非小細胞肺がん

論文紹介

脳転移を有する非扁平上皮NSCLCでもニボルマブの効果を確認

2019-03-06
Lung Cancer
推薦記事 中原 善朗 氏 神奈川県立がんセンター 呼吸器内科 医長

Nivolumab and brain metastases in patients with advanced non-squamous non-small cell lung cancer.

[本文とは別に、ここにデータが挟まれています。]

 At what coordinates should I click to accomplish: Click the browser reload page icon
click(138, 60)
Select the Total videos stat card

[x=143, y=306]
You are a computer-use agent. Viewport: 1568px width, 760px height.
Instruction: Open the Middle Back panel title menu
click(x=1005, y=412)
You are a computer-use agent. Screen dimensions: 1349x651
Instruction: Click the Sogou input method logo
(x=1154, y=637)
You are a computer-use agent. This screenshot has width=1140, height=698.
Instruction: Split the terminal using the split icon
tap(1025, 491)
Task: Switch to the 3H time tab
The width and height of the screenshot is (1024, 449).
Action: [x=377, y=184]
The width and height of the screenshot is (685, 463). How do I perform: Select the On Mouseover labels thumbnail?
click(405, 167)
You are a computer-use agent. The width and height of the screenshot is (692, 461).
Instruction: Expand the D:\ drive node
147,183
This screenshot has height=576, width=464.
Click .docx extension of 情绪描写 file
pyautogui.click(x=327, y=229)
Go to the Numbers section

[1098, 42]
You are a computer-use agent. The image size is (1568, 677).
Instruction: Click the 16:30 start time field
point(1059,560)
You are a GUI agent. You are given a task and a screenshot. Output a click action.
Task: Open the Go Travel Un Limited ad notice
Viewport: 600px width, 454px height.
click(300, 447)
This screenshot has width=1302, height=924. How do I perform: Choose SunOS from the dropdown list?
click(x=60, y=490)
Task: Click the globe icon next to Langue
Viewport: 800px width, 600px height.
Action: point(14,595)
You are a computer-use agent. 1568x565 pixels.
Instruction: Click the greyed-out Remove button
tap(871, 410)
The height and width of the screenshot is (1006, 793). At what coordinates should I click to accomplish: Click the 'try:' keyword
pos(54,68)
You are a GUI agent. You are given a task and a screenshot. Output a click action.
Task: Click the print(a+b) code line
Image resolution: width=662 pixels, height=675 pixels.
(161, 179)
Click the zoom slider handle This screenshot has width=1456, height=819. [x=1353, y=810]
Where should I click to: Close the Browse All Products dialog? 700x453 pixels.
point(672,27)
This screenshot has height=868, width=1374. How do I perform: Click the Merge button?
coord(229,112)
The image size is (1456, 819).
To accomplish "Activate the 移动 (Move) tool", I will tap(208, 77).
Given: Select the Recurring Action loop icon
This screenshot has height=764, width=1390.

Lung Cancer 2019; 129: 35-40

非扁平上皮の非小細胞肺がん(NSCLC)では脳転移がしばしば認められるが、脳転移を有する症例は一般的に予後不良であるために臨床試験では除外されることが多い。そこで著者らは、イタリアのexpanded access program (EAP)において、臨床試験から除外される症例群におけるニボルマブの有効性と安全性を検証した。
その結果、1,588例中409例で無症候性または制御された脳転移が認められた。追跡期間中央値は6.1カ月(範囲0.1~21.9カ月)。病勢制御率は39%で、うち4例が完全奏効、64例で部分奏効、96例で安定を認めた。全生存期間中央値は8.6カ月(95%CI 6.4~10.8カ月)。337例がなんらかの理由で治療を中止しており、うち23例(7%)が有害事象によるものであった。
著者らはこれらの結果から「予後不良な脳転移を含めた非扁平上皮NSCLCでも、ニボルマブの効果が認められた」と報告している。

■推奨コメント
免疫チェックポイント阻害薬の脳転移に対する効果は十分なデータがなく、貴重なリアルワールド・データです。